Find Hidden Laws Within Your Data with Symbolic Regression

Author:Murphy | View: 22443 | Time: 2025-03-22 22:54:56

As machine learning practitioners, we usually have a dataset (X, y), and we want to find a function M— also known as a model – such that M(X) ≈ y. Typically, we do not care about the functional form of M. As far as we are concerned, **** our model can be a neural network, a tree-based algorithm, or something completely different – as long as the performance on the test set is good, we are happy.

However, if we use complex models like these, we might miss out on interesting patterns, maybe even fundamental physics or economic laws within our data. In order to do better, I will show you how to build models using symbolic regression. **** These models have the property that they consist of only a few terms and can be (re-)implemented easily wherever you want. Let us see what I mean by that.

A Physics Experiment

Let us assume that we are an experimental physicist and want to find out how long it takes for an object to reach the ground when we drop it from some height h. For example, if you drop an object (that is heavy enough not to be influenced by air resistance) from a height of h = 1.5 m, it will take about t = 0.55 s until it reaches the ground.

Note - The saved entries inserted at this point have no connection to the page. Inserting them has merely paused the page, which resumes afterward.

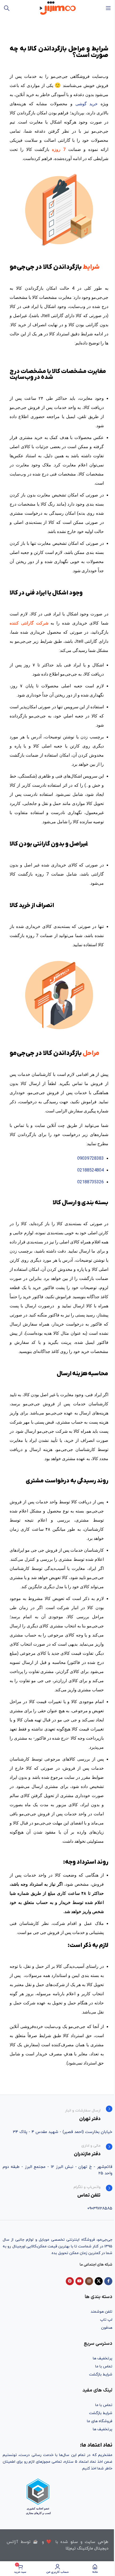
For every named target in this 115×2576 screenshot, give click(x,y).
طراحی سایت (96, 2542)
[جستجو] (6, 8)
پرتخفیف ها (102, 2358)
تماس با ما (103, 2366)
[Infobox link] (57, 2114)
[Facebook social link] (108, 2281)
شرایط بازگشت (100, 2374)
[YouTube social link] (79, 2281)
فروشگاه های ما (99, 2421)
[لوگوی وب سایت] (58, 7)
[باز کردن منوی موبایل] (108, 8)
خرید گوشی (86, 103)
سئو (74, 2542)
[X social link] (99, 2281)
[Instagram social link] (89, 2281)
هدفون (106, 2327)
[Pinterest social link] (70, 2281)
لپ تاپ (106, 2319)
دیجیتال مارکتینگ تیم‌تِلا (87, 2548)
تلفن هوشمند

Try it out!

However, this is only true for Earth, or other celestial bodies with a gravitational acceleration of g = 9.8067 m/s². The moon, for example, has a gravitational acceleration of 1.625 m/s², and dropping the same object there from 1.5m would take a longer time of about 1.36s, which should align with what you know from movies.

Now, our task is to find a general formula t(h, g) that tells us how long the object needs to reach the ground. This is nothing more than building a model that takes the values height h and gravitational acceleration g and predicts time t. Dear physicists, please bear with me.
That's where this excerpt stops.